Function of Juries & Jury Nullification | 20 Mar 2014

-Judges Circumvent Jury Verdicts with Sentencing for Acquitted Conduct


Did you know that even if a jury finds a defendant outright Not Guilty on some charges, a judge may still be able to increase the defendant’s sentence for Guilty verdicts based on the conduct of which the jury explicitly acquitted him?

Consider the case of Antwuan Ball, acquitted of every single one of the prosecution’s laundry list of charges against him, with the sole exception of a single count of a victimless offense regarding an alleged $600 crack transaction. Law professor Douglas Bergman explains:

Fence_of_Prison-BPODC Circuit gives disconcertingly short-shrift to Antwuan Ball’s many significant sentencing claims

[Antwuan] Ball put the government to its burden of proof concerning allegations of a massive drug conspiracy and murders; a very lengthy jury trial led to Ball being acquitted in November 2007 on every count of a massive racketeering, drug conspiracy and murder indictment save for one crack distribution count related to a $600, half-ounce, hand-to-hand crack-cocaine deal in 2001.

Relying on the prosecution’s allegations that Ball was the leader of a huge crack consipracy (claims which the jury rejected), the district judge apparently calculated Ball’s guideline sentence range to be 292 to 365 months (though again, due to the FSA, I am not sure that was the right guideline range circa March 2011). This NACDL amicus brief filed in January 2013 indicates that Ball’s guideline range would have been only 51 to 71 months absent consideration of acquitted conduct.

As reported here, District Judge Richard Roberts at sentencing declared that he “saw clear evidence of a drug conspiracy [and imposed on Ball a 225-month prison sentence] for his conviction of the 2001 hand-to-hand drug transaction.” At the time of Ball’s 2011 sentencing, I noted here that I was quite pleased the acquitted conduct issues preserved in this notable case, and I suggested “some circuit has to question at least the substantive reasonableness of a sentence that is greatly elevated on the basis of acquitted conduct.”

Now fast forward exactly three more years, and I find myself quite disturbed and troubled by how the acquitted conduct issues (and other issues) were given seemingly quite short shrift by a panel of the DC Circuit in its ruling late last week in US v. Jones, No. 08-3033 (DC Cir. Mar. 14, 2014) (available here).
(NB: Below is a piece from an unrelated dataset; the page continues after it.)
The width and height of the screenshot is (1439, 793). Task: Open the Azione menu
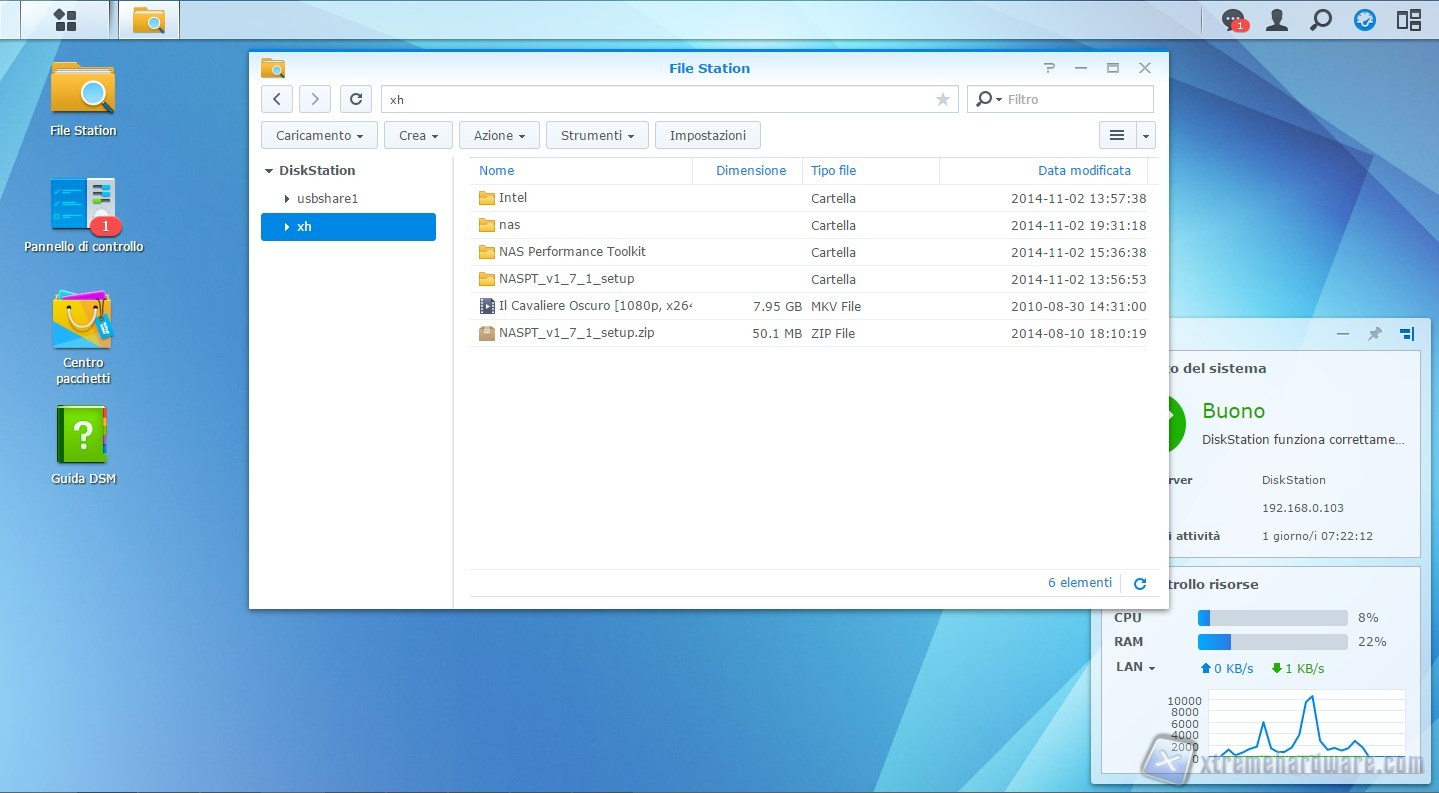pyautogui.click(x=499, y=135)
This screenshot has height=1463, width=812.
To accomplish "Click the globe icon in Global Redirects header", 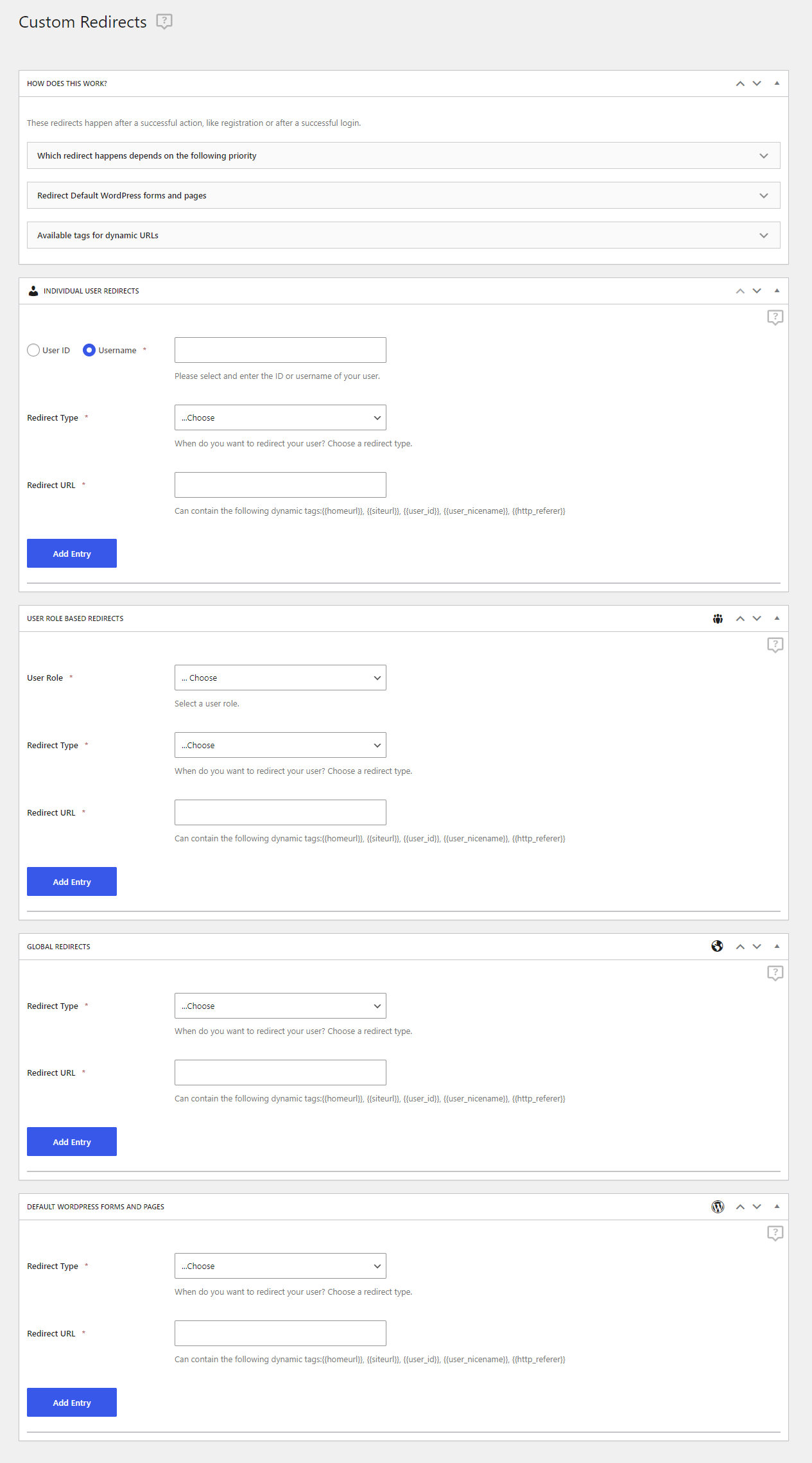I will click(x=718, y=946).

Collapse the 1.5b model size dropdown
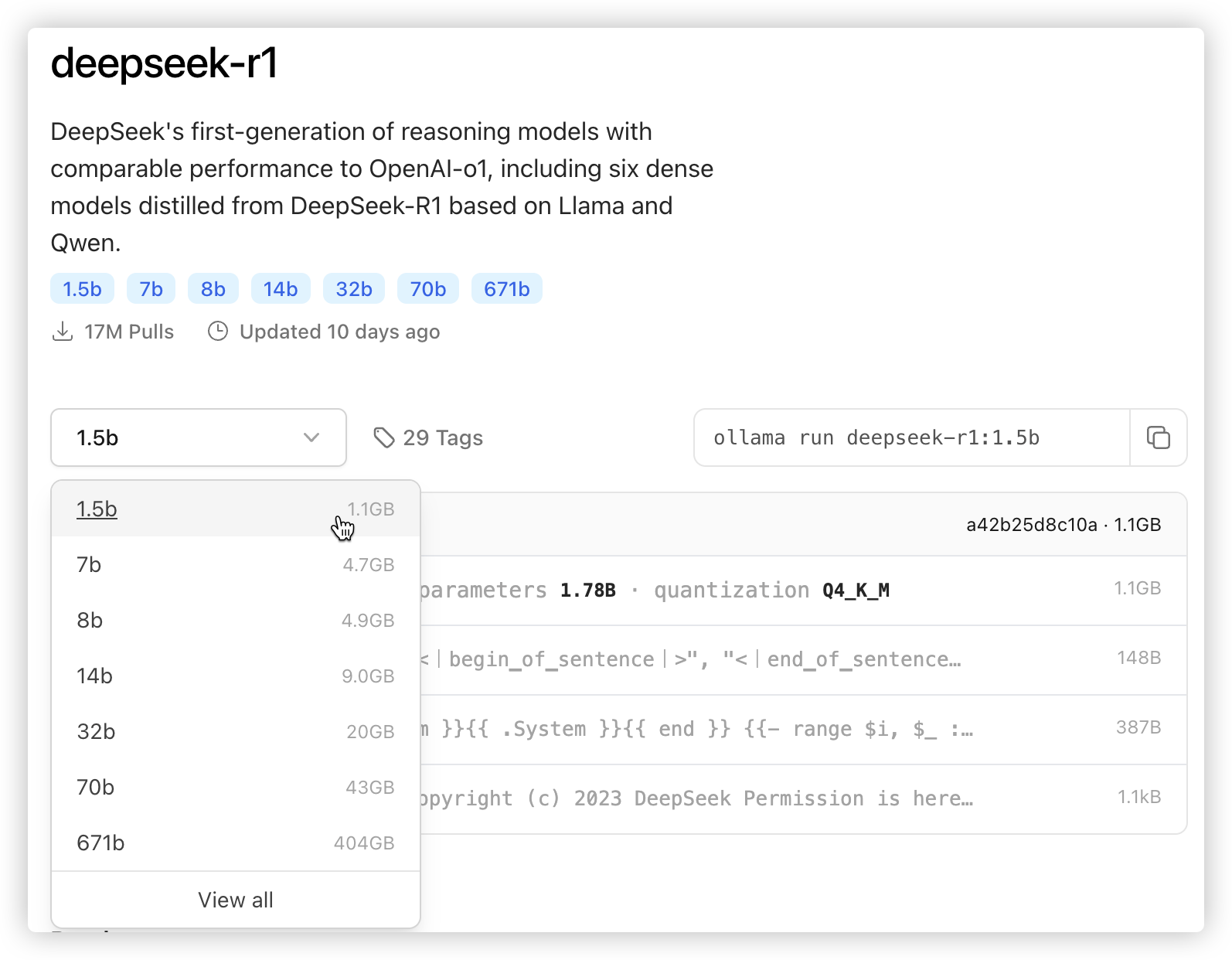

What was the result of this appeal?

Appeals court upholds D.C. man’s 18-year sentence for $600 drug deal

A D.C. man sentenced to nearly two decades in prison after his conviction on a $600 drug deal saw his closely-watched appeal rejected Friday, as defense attorneys prepare to take the case to the Supreme Court.

Antwuan Ball and two other D.C. men in the same case were convicted of dealing small amounts of crack cocaine and were later sentenced from 15 to nearly 19 years in prison.

While the jury acquitted the men — Ball, Joseph Jones and Desmond Thurston — of conspiracy charges, U.S. District Judge Richard W. Roberts nonetheless ruled they had taken part in a conspiracy at their sentencing hearings. The judge’s findings led to far tougher sentences for each defendant compared to the prison terms they would have faced on the basis of their convictions alone.

Unbeknownst to many (probably most) jurors, sentencing guidelines often allow a single judge (frequently an ex-prosecutor) to circumvent the unanimous Not Guilty verdict of a jury of as many as twelve people through sentence enhancements based on unconvicted or outright acquitted conduct. Unconvicted conduct is conduct for which a defendant has not been convicted, including offenses for which the defendant has not been charged and charges on which the jury cannot come to a unanimous verdict. Acquitted conduct is conduct of which the defendant has been found explicitly Not Guilty, which requires a unanimous verdict when determined by a jury. It is even possible for judges to increase sentences for convicted conduct so much based on acquitted conduct as to render the jury’s role in the matter completely irrelevant.

In his 2009 opinion in the case of U.S. v. Papakee, Judge Bright had damning words for this practice and its implications with respect to the Fifth and Sixth Amendments:

Not long ago, I wrote extensively that the use of acquitted conduct violates the Sixth Amendment. See United States v. Canania, 532 F.3d 764, 776 (8th Cir. 2008) (Bright, J., concurring) (noting the Supreme Court’s affirmation of the centrality of the jury in the criminal-justice system and that “[a] judge violates a defendant’s Sixth Amendment rights by making findings of fact that either ignore or countermand those made by the jury”). I also believe that use of acquitted conduct to enhance a sentence violates the Due Process Clause of the Fifth Amendment. See id. at 777 (Bright, J., concurring) (“[T]he consideration of ‘acquitted conduct’ undermines the notice requirement that is at the heart of any criminal proceeding.”).

I will not repeat here my concurrence in Canania. But I will reiterate that “the use of ‘acquitted conduct’ at sentencing in federal district courts is uniquely malevolent.” Id. (Bright, J., concurring). We must end the pernicious practice of imprisoning a defendant for crimes that a jury found he did not commit. It is now incumbent on the Supreme Court to correct this injustice.

Whether they are voting Not Guilty because they believe the offense has not been committed or because they believe the law is unjust in the case at hand, jurors often feel compelled to throw the prosecutor a bone just for having done something, no matter how unconvincing or shoddy, or they may feel peer pressure during deliberations to compromise with jurors insisting on some punishment for something. As a result, they may give in despite their own judgement and agree to convict on what seems to them a minor charge, unaware of circumstances that may allow severe punishment for that single, minor offense, such as mandatory minimum sentencing schemes or sentencing based on acquitted or uncharged conduct.

It is important for jurors to understand that a trial is not a “partial credit” type situation. The prosecution does not get points just for showing up. If a juror believes that the defendant has not committed the offense of which he is accused, the juror should vote Not Guilty and stick to that vote. If a juror believes that the defendant has technically broken the law, but has not harmed anyone or their property, the juror should vote Not Guilty and stick to that vote. If a juror conscientiously believes for other reasons, such as punishment being disproportionately severe compared to the offense committed, the law being unjustly applied in the case at hand, and so on, the juror should vote Not Guilty and stick to that vote.

Jurors can close the door on sentencing for acquitted conduct by voting Not Guilty on ALL charges before them. This is particularly important to do in cases where jurors are only considering conviction on victimless charges. When there is no victim, there is no crime. When there is no crime, there is no reason to open the door for the judge to impose any punishment, let alone enhance punishment based on charges for which the jury has explicitly found the defendant Not Guilty.